Zorlu bir maçın ardından vücuduma fazlasıyla yüklenmiş olsamda, ortada beni gevşetebilecek bir kız yoktu ve içimdeki siniri çıkarmanın tek yolu kum torbasını yumruklamaktı. 267. yumruğuda attıktan sonra soluklanmak için yatağıma uzandım ve yorgunluğun ağırlığıyla gözlerimi kapattım. Telefonum harika zamanlamasıyla çaldığında arayan Paul'du. "Steph'in barındayım. Evden arabamın anahtarını getirmen karşılığında 4 şişe Victory?" "Teklif hoşuma gitmese ihtiyâr adam, bardan kalkıp anahtarını kendin alırdın." "Bunu biliyorum evlat, acele et." Üzerimdeki ıslak kıyafetleri çıkardım ve ılık bir duş almak için banyoya girdim.

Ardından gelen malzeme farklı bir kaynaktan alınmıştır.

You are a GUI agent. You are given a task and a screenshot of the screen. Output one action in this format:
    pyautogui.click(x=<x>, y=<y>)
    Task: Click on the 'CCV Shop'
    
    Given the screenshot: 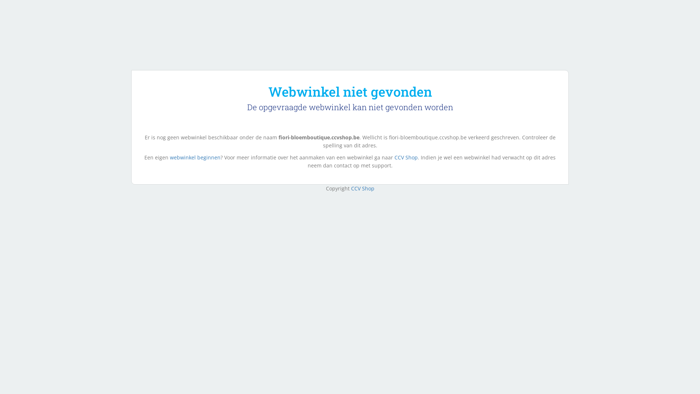 What is the action you would take?
    pyautogui.click(x=362, y=188)
    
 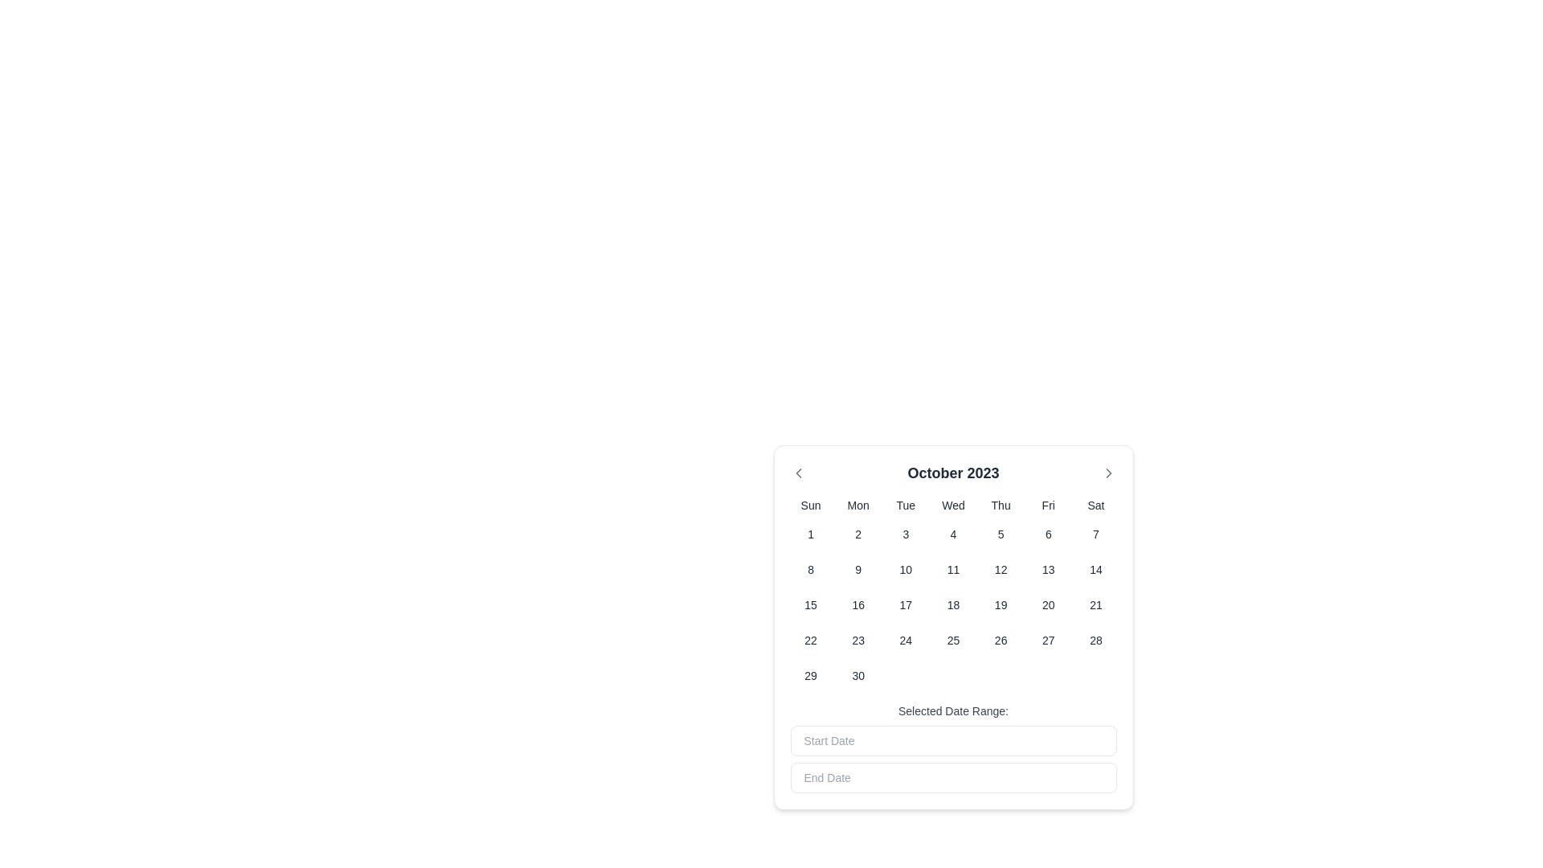 What do you see at coordinates (811, 640) in the screenshot?
I see `the rectangular button labeled '22' in the calendar grid` at bounding box center [811, 640].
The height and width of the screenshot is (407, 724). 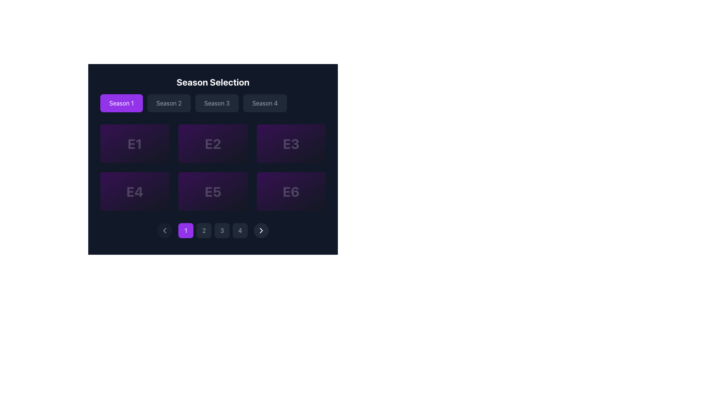 What do you see at coordinates (213, 144) in the screenshot?
I see `the button labeled 'E2' which is styled as a selection indicator in a grid layout` at bounding box center [213, 144].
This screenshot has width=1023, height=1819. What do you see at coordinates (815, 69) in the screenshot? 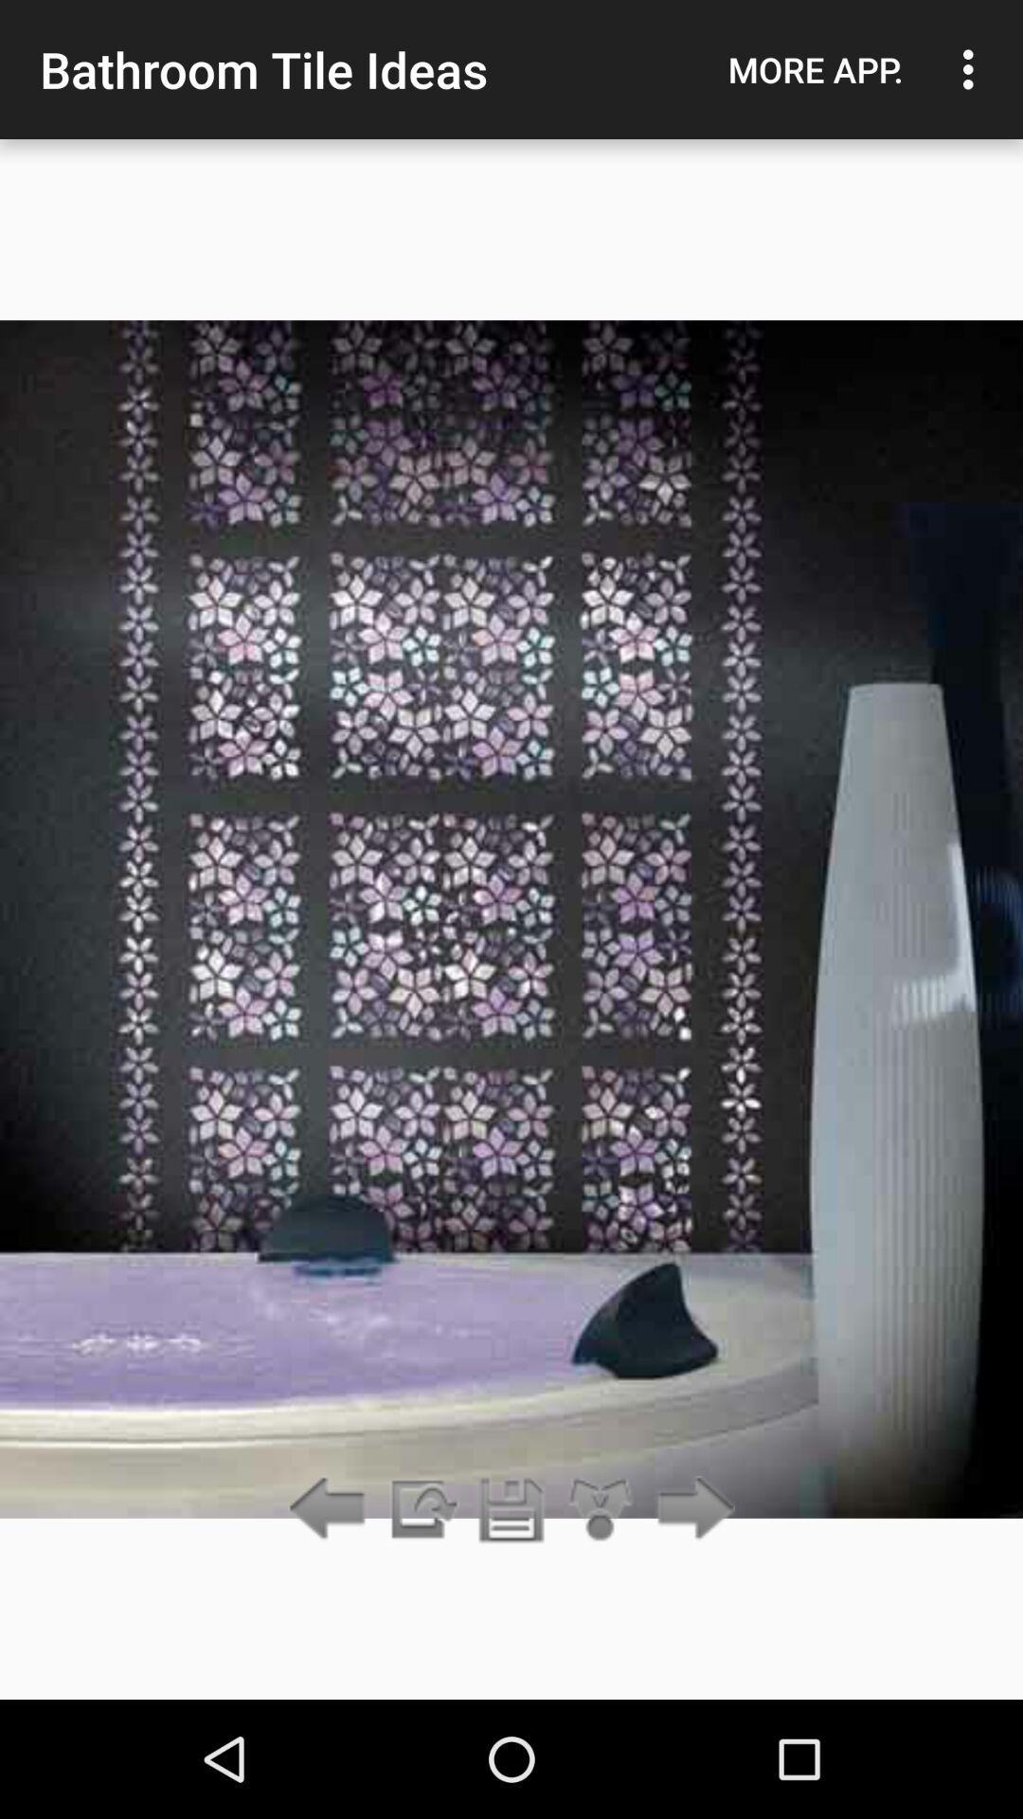
I see `the app next to the bathroom tile ideas app` at bounding box center [815, 69].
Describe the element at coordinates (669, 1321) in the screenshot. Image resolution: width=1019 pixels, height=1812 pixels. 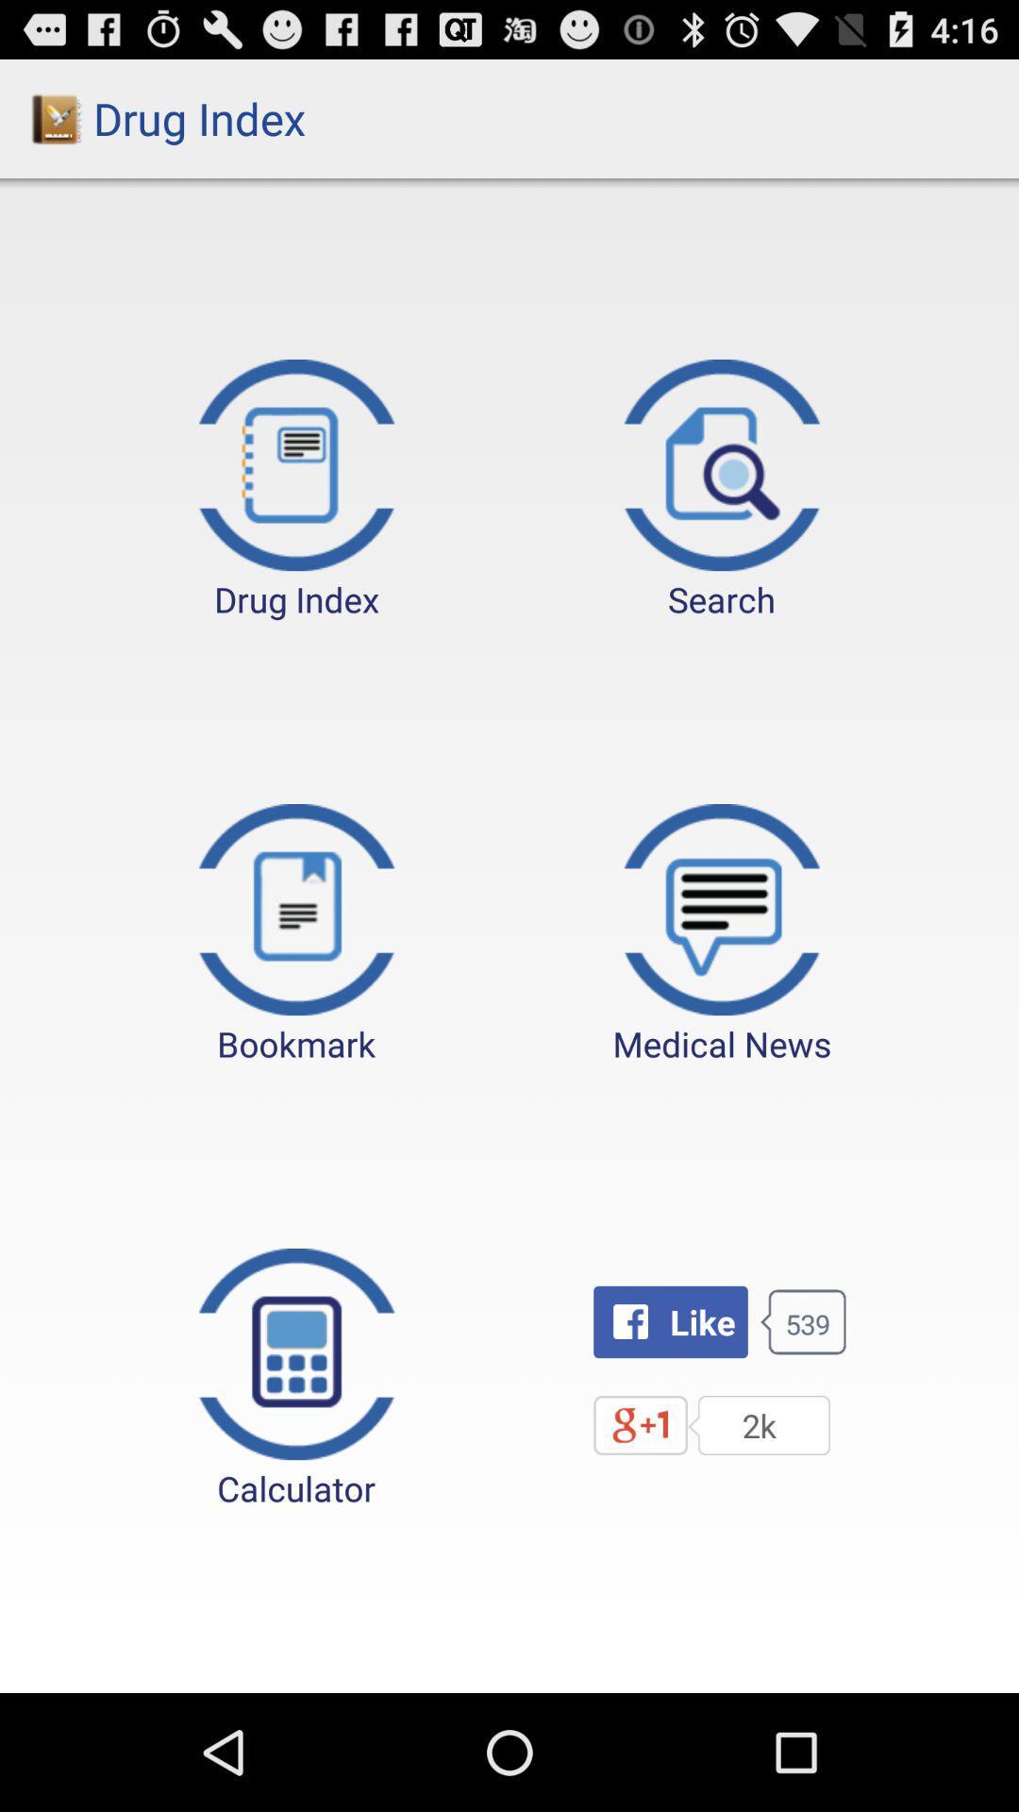
I see `the button next to calculator` at that location.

Paul'un evine geldiğimde ışıklar yanmıyordu. Muhtemelen Amy'nin yetiştirmesi gereken siparişler olduğu için geceyi pastanede geçirecekti, Alexis'de uyumuş olmalıydı. Evin bana ait anahtarını kilitten çevirdim ve oturma odasına girdim. Masanın üstündeki anahtarı alıp cebime attığımda, üst kattan gelen basık telefon sesini duydum. Alexis'in uyanık olduğu düşüncesiyle, bu konuyu son kez konuşmak adına merdivenlere yöneldim. Kapıyı birkaç kez tıklattığımda ses vermeyince sabırsızca odaya girdim. Karşılaştığım ise boş yatak ve üstünde susmak bilmeyen bir telefondu. Ekrana baktığımda 'Grace' adında biri arıyordu. "Tanrı aşkına Alexis! Aramalarıma neden cevap vermiyorsun? Jason'ın Amerika'da olduğunu öğrendim ve sana bir şey yaptı sandım!" "Ne? Şu söylediklerini baştan alsana ve nefes almayı dene." "Sen. Sen de kimsin?" "Danny, şimdi devam et." "Alexis'i öpe..." "Evet, evet o benim. Lanet olsun anlatacak mısın?!" "Jason Amerika'ya gelmiş, Alexis telefonlarımı açmayınca ona zarar verdi sandım." "Jason kim? Alexis'e neden zarar versin?" "Eski erkek arkadaşı, ayrılmalarını kabullenmiyor ve tehlikeli biri sayılır. Bu da beni endişelendiriyor!" "Philadelphia'da evi veya kalabileceği bir yer var mı?" "Bilmiyorum, varlıklı bir aileye sahip. Belki öğrenebilirim." "Bekliyorum." Aramayı sonlandırıp, Evan'ı aradım. "Yarım saat içinde Steph'in barında ol. Yeni içtiğini biliyorum ama bunun için çağırmıyorum." "Yeni içtiğimi nerden biliyorsun?" Bir şeylerin devrilmesi ve Evan'ın inleme sesi geldiğinde gözlerimi devirdim. "Duş almadan gelme. Acele et, fazla zamanımız yok." Konuşmayı sonlandırdığım da, Grace zaman kaybetmeden aramıştı. "Philadelphia'da kalabileceği ev ya da başka bir yer yok. Oraya en yakın Teaneck ve Boston'da villaları varmış. Adresleri mesaj olarak atıyorum. Bana haber ver." "Görüşürüz." Hızlı adımlarla evden çıktım ve arabayı Steph'in barına doğru sürdüm.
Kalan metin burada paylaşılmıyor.